STATED EXERCISE:
Swap each "GUI agent" in the rows below for "UI agent" and leave every other part of the rows unchanged.

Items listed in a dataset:
== == ==

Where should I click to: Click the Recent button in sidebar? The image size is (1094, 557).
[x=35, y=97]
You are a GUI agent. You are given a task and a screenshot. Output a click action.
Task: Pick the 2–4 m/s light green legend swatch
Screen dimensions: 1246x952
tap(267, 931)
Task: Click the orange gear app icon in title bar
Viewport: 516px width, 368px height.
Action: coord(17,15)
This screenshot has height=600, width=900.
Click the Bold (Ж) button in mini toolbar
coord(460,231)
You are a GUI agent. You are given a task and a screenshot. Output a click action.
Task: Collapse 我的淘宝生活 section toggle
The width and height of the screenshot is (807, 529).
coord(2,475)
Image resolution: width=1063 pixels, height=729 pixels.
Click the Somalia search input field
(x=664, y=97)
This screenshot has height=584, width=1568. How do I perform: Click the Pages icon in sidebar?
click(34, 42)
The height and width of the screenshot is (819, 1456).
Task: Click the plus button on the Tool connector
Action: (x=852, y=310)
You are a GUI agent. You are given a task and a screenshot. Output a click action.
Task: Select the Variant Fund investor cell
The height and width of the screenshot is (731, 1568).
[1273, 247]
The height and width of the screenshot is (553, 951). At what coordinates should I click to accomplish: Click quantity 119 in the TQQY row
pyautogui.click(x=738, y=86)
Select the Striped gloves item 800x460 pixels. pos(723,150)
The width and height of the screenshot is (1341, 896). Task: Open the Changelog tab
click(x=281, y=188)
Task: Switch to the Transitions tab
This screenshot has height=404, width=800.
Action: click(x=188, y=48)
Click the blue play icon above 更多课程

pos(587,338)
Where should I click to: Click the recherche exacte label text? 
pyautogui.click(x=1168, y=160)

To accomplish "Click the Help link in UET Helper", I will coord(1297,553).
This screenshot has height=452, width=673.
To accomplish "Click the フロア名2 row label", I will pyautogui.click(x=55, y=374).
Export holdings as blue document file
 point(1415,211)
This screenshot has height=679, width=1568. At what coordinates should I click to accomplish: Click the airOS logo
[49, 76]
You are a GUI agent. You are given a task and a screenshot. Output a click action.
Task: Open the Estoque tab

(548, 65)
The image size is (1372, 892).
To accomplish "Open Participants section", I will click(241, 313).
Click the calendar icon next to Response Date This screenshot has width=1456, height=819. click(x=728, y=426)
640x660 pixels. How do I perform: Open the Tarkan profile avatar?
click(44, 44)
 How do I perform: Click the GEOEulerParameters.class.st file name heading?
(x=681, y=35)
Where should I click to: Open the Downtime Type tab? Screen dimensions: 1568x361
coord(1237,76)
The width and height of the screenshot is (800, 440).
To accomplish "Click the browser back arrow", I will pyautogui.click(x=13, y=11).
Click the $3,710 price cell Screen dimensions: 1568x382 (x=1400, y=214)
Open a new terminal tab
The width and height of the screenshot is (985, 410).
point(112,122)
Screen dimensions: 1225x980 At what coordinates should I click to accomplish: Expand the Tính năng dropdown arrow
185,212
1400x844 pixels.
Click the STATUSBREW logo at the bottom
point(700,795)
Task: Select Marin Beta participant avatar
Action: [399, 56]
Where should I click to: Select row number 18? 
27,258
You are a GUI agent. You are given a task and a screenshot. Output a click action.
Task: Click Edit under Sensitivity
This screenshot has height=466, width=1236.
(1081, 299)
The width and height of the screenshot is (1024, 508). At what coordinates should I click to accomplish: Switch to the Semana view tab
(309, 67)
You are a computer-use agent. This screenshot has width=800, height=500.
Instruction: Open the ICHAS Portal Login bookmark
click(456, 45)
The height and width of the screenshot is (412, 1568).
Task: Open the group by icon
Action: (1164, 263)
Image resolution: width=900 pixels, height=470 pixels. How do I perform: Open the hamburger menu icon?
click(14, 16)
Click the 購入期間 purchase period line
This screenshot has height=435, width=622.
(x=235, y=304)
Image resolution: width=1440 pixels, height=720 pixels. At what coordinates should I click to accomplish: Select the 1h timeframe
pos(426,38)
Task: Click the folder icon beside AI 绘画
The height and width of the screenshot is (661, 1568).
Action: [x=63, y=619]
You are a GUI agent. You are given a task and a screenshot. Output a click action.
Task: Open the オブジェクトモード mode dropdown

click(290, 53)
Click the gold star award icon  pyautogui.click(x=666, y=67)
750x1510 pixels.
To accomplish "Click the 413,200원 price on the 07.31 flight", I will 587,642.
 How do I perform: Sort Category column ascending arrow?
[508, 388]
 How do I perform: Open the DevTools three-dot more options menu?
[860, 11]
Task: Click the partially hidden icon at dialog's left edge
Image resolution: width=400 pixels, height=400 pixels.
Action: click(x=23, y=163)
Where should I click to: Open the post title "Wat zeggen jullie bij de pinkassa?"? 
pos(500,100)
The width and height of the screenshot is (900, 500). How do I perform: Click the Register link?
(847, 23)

== == ==

THE ANSWER:
Where should I click to: Click the Recent button in sidebar? The image size is (1094, 557).
[x=35, y=97]
You are a UI agent. You are given a task and a screenshot. Output a click action.
Task: Pick the 2–4 m/s light green legend swatch
Screen dimensions: 1246x952
tap(267, 931)
Task: Click the orange gear app icon in title bar
Viewport: 516px width, 368px height.
Action: coord(17,15)
This screenshot has height=600, width=900.
Click the Bold (Ж) button in mini toolbar
coord(460,231)
You are a UI agent. You are given a task and a screenshot. Output a click action.
Task: Collapse 我的淘宝生活 section toggle
The width and height of the screenshot is (807, 529).
coord(2,475)
Image resolution: width=1063 pixels, height=729 pixels.
Click the Somalia search input field
(x=664, y=97)
This screenshot has height=584, width=1568. How do I perform: Click the Pages icon in sidebar?
click(34, 42)
The height and width of the screenshot is (819, 1456).
Task: Click the plus button on the Tool connector
Action: (x=852, y=310)
You are a UI agent. You are given a task and a screenshot. Output a click action.
Task: Select the Variant Fund investor cell
The height and width of the screenshot is (731, 1568).
[1273, 247]
The height and width of the screenshot is (553, 951). At what coordinates should I click to accomplish: Click quantity 119 in the TQQY row
pyautogui.click(x=738, y=86)
Select the Striped gloves item 800x460 pixels. pos(723,150)
The width and height of the screenshot is (1341, 896). Task: Open the Changelog tab
click(x=281, y=188)
Task: Switch to the Transitions tab
This screenshot has height=404, width=800.
Action: click(x=188, y=48)
Click the blue play icon above 更多课程

pos(587,338)
Where should I click to: Click the recherche exacte label text? 
pyautogui.click(x=1168, y=160)

To accomplish "Click the Help link in UET Helper", I will coord(1297,553).
This screenshot has height=452, width=673.
To accomplish "Click the フロア名2 row label", I will pyautogui.click(x=55, y=374).
Export holdings as blue document file
 point(1415,211)
This screenshot has height=679, width=1568. At what coordinates should I click to accomplish: Click the airOS logo
[49, 76]
You are a UI agent. You are given a task and a screenshot. Output a click action.
Task: Open the Estoque tab

(548, 65)
The image size is (1372, 892).
To accomplish "Open Participants section", I will click(241, 313).
Click the calendar icon next to Response Date This screenshot has width=1456, height=819. click(x=728, y=426)
640x660 pixels. How do I perform: Open the Tarkan profile avatar?
click(44, 44)
 How do I perform: Click the GEOEulerParameters.class.st file name heading?
(x=681, y=35)
Where should I click to: Open the Downtime Type tab? Screen dimensions: 1568x361
coord(1237,76)
The width and height of the screenshot is (800, 440).
To accomplish "Click the browser back arrow", I will pyautogui.click(x=13, y=11).
Click the $3,710 price cell Screen dimensions: 1568x382 (x=1400, y=214)
Open a new terminal tab
The width and height of the screenshot is (985, 410).
point(112,122)
Screen dimensions: 1225x980 At what coordinates should I click to accomplish: Expand the Tính năng dropdown arrow
185,212
1400x844 pixels.
Click the STATUSBREW logo at the bottom
point(700,795)
Task: Select Marin Beta participant avatar
Action: [399, 56]
Where should I click to: Select row number 18? 
27,258
You are a UI agent. You are given a task and a screenshot. Output a click action.
Task: Click Edit under Sensitivity
This screenshot has height=466, width=1236.
(1081, 299)
The width and height of the screenshot is (1024, 508). At what coordinates should I click to accomplish: Switch to the Semana view tab
(309, 67)
You are a computer-use agent. This screenshot has width=800, height=500.
Instruction: Open the ICHAS Portal Login bookmark
click(456, 45)
The height and width of the screenshot is (412, 1568).
Task: Open the group by icon
Action: (1164, 263)
Image resolution: width=900 pixels, height=470 pixels. How do I perform: Open the hamburger menu icon?
click(14, 16)
Click the 購入期間 purchase period line
This screenshot has height=435, width=622.
(x=235, y=304)
Image resolution: width=1440 pixels, height=720 pixels. At what coordinates should I click to accomplish: Select the 1h timeframe
pos(426,38)
Task: Click the folder icon beside AI 绘画
The height and width of the screenshot is (661, 1568).
Action: [x=63, y=619]
You are a UI agent. You are given a task and a screenshot. Output a click action.
Task: Open the オブジェクトモード mode dropdown

click(290, 53)
Click the gold star award icon  pyautogui.click(x=666, y=67)
750x1510 pixels.
To accomplish "Click the 413,200원 price on the 07.31 flight", I will 587,642.
 How do I perform: Sort Category column ascending arrow?
[508, 388]
 How do I perform: Open the DevTools three-dot more options menu?
[860, 11]
Task: Click the partially hidden icon at dialog's left edge
Image resolution: width=400 pixels, height=400 pixels.
Action: click(x=23, y=163)
Where should I click to: Open the post title "Wat zeggen jullie bij de pinkassa?"? 
pos(500,100)
The width and height of the screenshot is (900, 500). How do I perform: Click the Register link?
(847, 23)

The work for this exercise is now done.